On April 15, 2016, RealNetworks, Inc. (the “Company”) entered into (1) an Amendment (the “Amendment”) to the Amended and Restated Shareholder Rights Plan, dated as of December 2, 2008 (the “Rights Agreement”), between the Company and Computershare Inc. (as successor to Mellon Investor Services LLC); and (2) a Shareholder Rights Plan Exception Agreement (the “Exception Agreement”) with Ariel Investments, LLC (“Ariel”).
The effect of the Amendment and the Exception Agreement is to permit Ariel, together with all of its Affiliates (as defined in Rights Agreement) and Associates (as defined in Rights Agreement), to become the Beneficial Owner (as defined in Rights Agreement) of no more than 19.9% of the Company’s common stock then outstanding.
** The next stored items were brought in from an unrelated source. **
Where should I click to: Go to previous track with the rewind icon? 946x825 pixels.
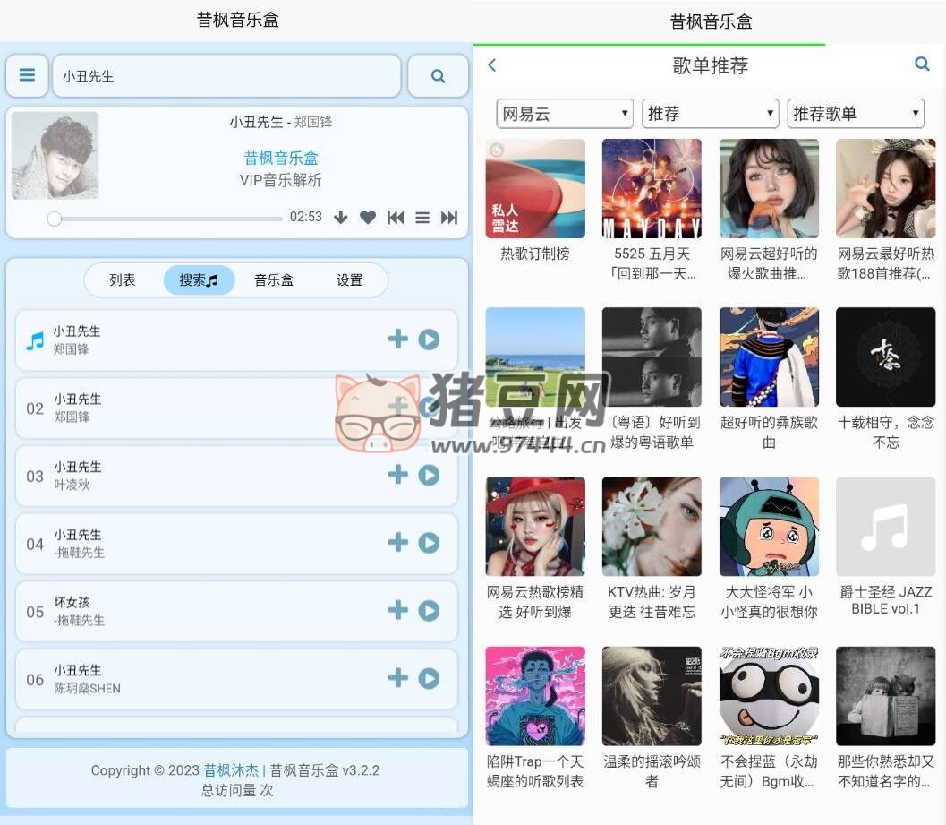396,217
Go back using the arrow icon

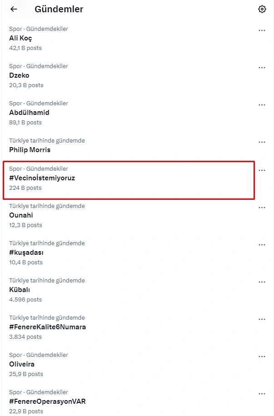pyautogui.click(x=14, y=9)
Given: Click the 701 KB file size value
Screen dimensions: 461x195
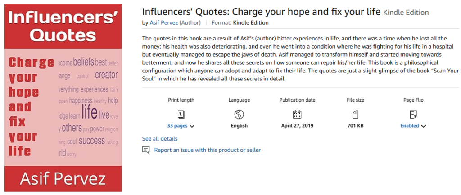Looking at the screenshot, I should point(355,126).
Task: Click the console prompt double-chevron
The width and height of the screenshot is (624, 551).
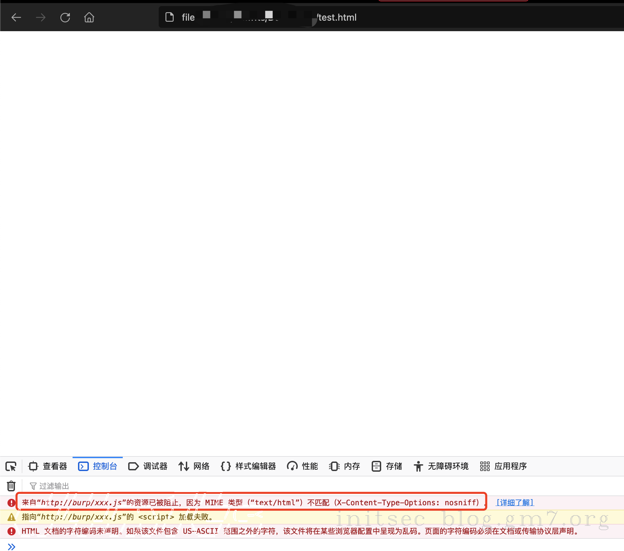Action: [x=12, y=547]
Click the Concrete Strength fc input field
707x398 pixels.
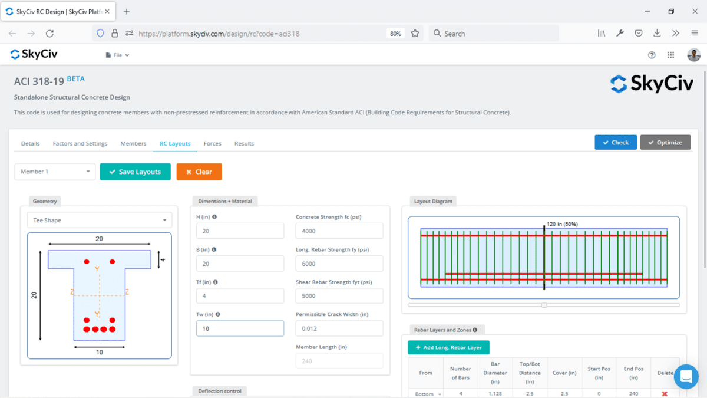point(339,231)
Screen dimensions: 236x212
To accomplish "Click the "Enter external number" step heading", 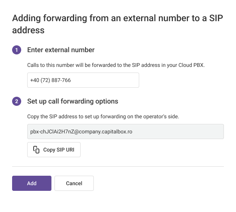I will point(61,50).
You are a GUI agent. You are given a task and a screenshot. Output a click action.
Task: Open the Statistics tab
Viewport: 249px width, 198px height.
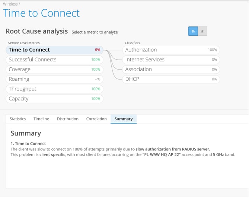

Under the Exception Agreement, if Ariel, together with all of its Affiliates and Associates, is the Beneficial Owner of 15% or more of the Company’s common stock, then, in connection with (1) any meeting of the shareholders of the Company; (2) any action by written consent of the shareholders of the Company in lieu of a meeting; or (3) any other action by the shareholders of the Company, Ariel, together with its Affiliates and Associates, will not, directly or indirectly, exercise, permit or cause to be exercised any voting or other related rights (including, but not limited to, the right to a call a special meeting of the shareholders of the Company) with respect to the shares of the Company’s common stock for which Ariel is the Beneficial Owner and that are in excess of 15% of the Company’s common stock outstanding on the record date for such meeting, action by written consent or other action.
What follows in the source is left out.